# 2D 卷积优化

In [1]:
import tvm
import tvm.testing
from tvm import te
import vta
import numpy as np

from tvm import rpc
from tvm.contrib import utils
from vta.testing import simulator

# Load VTA parameters from the 3rdparty/vta-hw/config/vta_config.json file
env = vta.get_env()
remote = rpc.LocalSession()

In [2]:
from tvm import topi

# 2D convolution layer dimensions taken from ResNet-18 architecture
# (9th convolutional layer)
batch_size = 1
height = 14
width = 14
in_channels = 128
out_channels = 128
kernel_h = 3
kernel_w = 3
pad_h = 1
pad_w = 1
stride_h = 1
stride_w = 1
assert batch_size % env.BATCH == 0
assert in_channels % env.BLOCK_IN == 0
assert out_channels % env.BLOCK_OUT == 0

# Input feature map: (N, IC, H, W, n, ic)
data_shape = (
    batch_size // env.BATCH,
    in_channels // env.BLOCK_IN,
    height,
    width,
    env.BATCH,
    env.BLOCK_IN,
)
# Kernel: (OC, IC, H, W, oc, ic)
kernel_shape = (
    out_channels // env.BLOCK_OUT,
    in_channels // env.BLOCK_IN,
    kernel_h,
    kernel_w,
    env.BLOCK_OUT,
    env.BLOCK_IN,
)
# Derive output feature map dimensions
fout_height = (height + 2 * pad_h - kernel_h) // stride_h + 1
fout_width = (width + 2 * pad_w - kernel_w) // stride_w + 1
# Output feature map: (N, OC, H, W, n, oc)
output_shape = (
    batch_size // env.BATCH,
    out_channels // env.BLOCK_OUT,
    fout_height,
    fout_width,
    env.BATCH,
    env.BLOCK_OUT,
)

# Convolution reduction axes
dy = te.reduce_axis((0, kernel_h), name="dy")
dx = te.reduce_axis((0, kernel_w), name="dx")
ic = te.reduce_axis((0, in_channels // env.BLOCK_IN), name="ic")
ic_tns = te.reduce_axis((0, env.BLOCK_IN), name="ic_tns")

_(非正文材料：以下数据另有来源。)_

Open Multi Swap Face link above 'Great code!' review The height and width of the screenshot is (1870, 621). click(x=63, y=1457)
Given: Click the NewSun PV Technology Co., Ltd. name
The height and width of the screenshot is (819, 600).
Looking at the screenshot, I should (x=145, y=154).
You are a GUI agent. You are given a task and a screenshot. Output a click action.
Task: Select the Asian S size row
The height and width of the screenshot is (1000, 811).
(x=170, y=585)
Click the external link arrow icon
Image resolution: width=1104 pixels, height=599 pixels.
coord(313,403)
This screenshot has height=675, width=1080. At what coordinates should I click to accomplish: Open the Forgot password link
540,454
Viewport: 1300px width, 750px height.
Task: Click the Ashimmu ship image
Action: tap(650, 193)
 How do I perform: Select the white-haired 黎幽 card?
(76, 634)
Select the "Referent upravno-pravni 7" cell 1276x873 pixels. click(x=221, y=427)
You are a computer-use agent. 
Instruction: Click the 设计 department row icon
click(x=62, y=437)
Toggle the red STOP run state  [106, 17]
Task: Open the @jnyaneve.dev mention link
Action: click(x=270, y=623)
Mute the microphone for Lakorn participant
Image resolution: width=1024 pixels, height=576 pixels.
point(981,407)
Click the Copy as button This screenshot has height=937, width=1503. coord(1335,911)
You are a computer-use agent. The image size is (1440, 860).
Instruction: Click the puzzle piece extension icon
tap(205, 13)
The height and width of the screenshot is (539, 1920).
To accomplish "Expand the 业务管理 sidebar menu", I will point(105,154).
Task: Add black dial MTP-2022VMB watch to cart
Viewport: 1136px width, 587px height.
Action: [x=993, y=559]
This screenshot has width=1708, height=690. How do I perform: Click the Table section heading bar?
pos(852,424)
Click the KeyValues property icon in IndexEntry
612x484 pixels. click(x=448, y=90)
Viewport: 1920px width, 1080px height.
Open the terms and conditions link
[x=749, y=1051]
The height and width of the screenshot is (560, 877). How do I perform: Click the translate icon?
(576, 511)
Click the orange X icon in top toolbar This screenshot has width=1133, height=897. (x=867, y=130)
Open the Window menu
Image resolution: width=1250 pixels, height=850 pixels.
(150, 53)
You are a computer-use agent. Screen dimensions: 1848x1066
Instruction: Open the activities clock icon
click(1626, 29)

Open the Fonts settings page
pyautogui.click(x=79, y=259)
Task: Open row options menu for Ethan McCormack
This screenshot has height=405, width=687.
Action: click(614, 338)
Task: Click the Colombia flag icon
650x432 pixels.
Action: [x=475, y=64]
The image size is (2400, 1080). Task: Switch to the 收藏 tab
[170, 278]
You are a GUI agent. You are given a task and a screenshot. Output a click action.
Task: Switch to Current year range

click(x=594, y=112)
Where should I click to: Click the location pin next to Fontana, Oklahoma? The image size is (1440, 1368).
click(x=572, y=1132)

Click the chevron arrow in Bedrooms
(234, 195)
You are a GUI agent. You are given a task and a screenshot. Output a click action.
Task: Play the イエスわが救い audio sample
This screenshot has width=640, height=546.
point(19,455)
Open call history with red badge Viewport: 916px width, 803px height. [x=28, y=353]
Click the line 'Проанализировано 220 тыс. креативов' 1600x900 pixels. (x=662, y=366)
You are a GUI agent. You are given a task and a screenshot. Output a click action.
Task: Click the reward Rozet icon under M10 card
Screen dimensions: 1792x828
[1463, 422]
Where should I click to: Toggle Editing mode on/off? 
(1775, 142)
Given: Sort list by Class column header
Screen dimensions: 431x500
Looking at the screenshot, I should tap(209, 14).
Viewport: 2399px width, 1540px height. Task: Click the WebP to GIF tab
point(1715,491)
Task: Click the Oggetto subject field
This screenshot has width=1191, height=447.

# Input placeholder tensors
data = te.placeholder(data_shape, name="data", dtype=env.inp_dtype)
kernel = te.placeholder(kernel_shape, name="kernel", dtype=env.wgt_dtype)

# Copy buffers:
#   Apply spatial padding to input feature map
data_buf = topi.nn.pad(data, [0, 0, pad_h, pad_w, 0, 0], name="data_buf")
kernel_buf = te.compute(kernel_shape, lambda *i: kernel(*i), "kernel_buf")

# Declare 2D convolution
res_conv = te.compute(
    output_shape,
    lambda bo, co, i, j, bi, ci: te.sum(
        data_buf[bo, ic, i * stride_h + dy, j * stride_w + dx, bi, ic_tns].astype(env.acc_dtype)
        * kernel_buf[co, ic, dy, dx, ci, ic_tns].astype(env.acc_dtype),
        axis=[ic, dy, dx, ic_tns],
    ),
    name="res_conv",
)

# Add shift stage for fix-point normalization
res_shr = te.compute(output_shape, lambda *i: res_conv(*i) >> 8, name="res_shr")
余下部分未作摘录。